Note: N31766 In the early part of the year 1838, Denman was made very happy by the union of his second daughter, Elizabeth, with his old friend and schoolfellow, Francis Hodgson, who had for some years been vicar of Bakewell, the little town where Denman’s grandfather lived and where Denman’s father had been born.
(Life of Thomas, first Lord Denman: formerly lord chief justice of ...: Volume 2. Sir Joseph Arnould - 1874.)
Thomas Denman of
Bevercotes. Nottinghamshire, who was born in 1644 and died in 1740. He had a son Thomas, born 1705 and died 1752. who was a doctor and apothecary in Bakewell, Derbyshire. This doctor had two sons, Joseph who died without heirs, and Thomas, who became the most eminent surgeon of his time, and was author of a valuable medical work. He married Elizabeth Brodie*, a descendant of the family of Brodie, of Morayshire, Scotland.
They had twin daughters, and one son. Thomas, who became one of the most celebrated of the Lord Chief Justices of England.
(Denman family history; from the earliest authentic records down to the present time.)
* dau of Alexander Brodie, army accoutrement maker, of Brewer Street, Golden Square, London.
Son of Thomas Denman, the elder, M.D. (b 1733 Bakewell, Derbyshire. d. 1815) a physician, who was the second son of Thomas. In Bakewell church is a tablet to Thomas Denman “an eminent apothecary” who died 25 Sep 1752.
The 1st Lord Denman married Theodosia Anne, daughter of Reverend Richard Vevers, in 1804.
His Derbyshire seat was Middleton Hall, Stoney Middleton.
He died at Stoke Albany, Northamptonshire aged 75, and was succeeded in the barony by his son Thomas.
Dr. Thomas Denman, (1733-1815)’s reminiscences of his early life as a ship's surgeon have been quarried for some historical novels. Denman had a fashionable obstetric practice, in which he was followed by his son-in-law, the ill-fated Sir Richard Croft (1762-1818), who killed himself after the death of his patient Princess Charlotte, the heir to the Throne.

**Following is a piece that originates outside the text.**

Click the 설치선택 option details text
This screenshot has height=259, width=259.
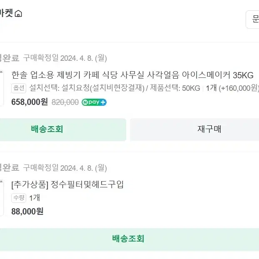pos(115,88)
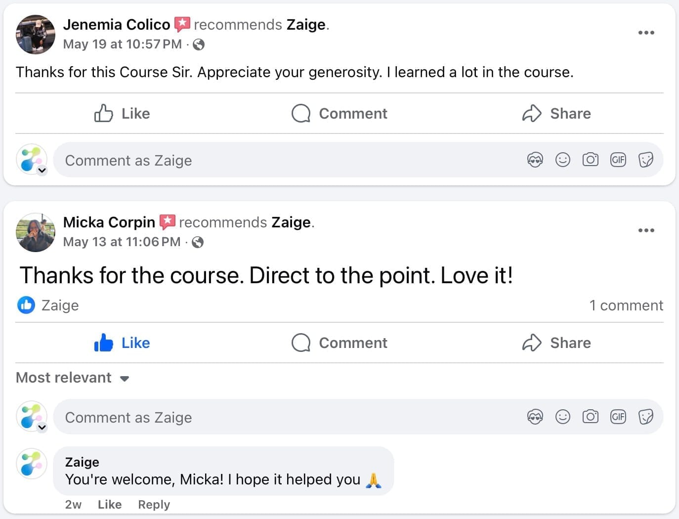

Denman's son, Thomas Denman (1779-1854), a lawyer, advocated legal reform including the abolition of slavery, defended Queen Charlotte and became Lord Chief Justice.
Justice Denman interested himself in the Hunter-Baillie Collection (now at the Royal College of Surgeons of England), helping his brother in law Matthew Baillie's granddaughters to complete the work, begun by Matthew's wife Sophia (Denman), of identifying and arranging the letters.
A FAMILY OF DENMANS had for many generations been settled in Lincolnshire and Nottinghamshire. They were persons of reputable condition as early- as the days of the Third Edward; intermarried, in later times, with several county families of distinction; and in one of their branches became progenitors, in the female line, of Anne Hyde, the first wife of James the Second, and mother of the two queens, Mary and Anne*.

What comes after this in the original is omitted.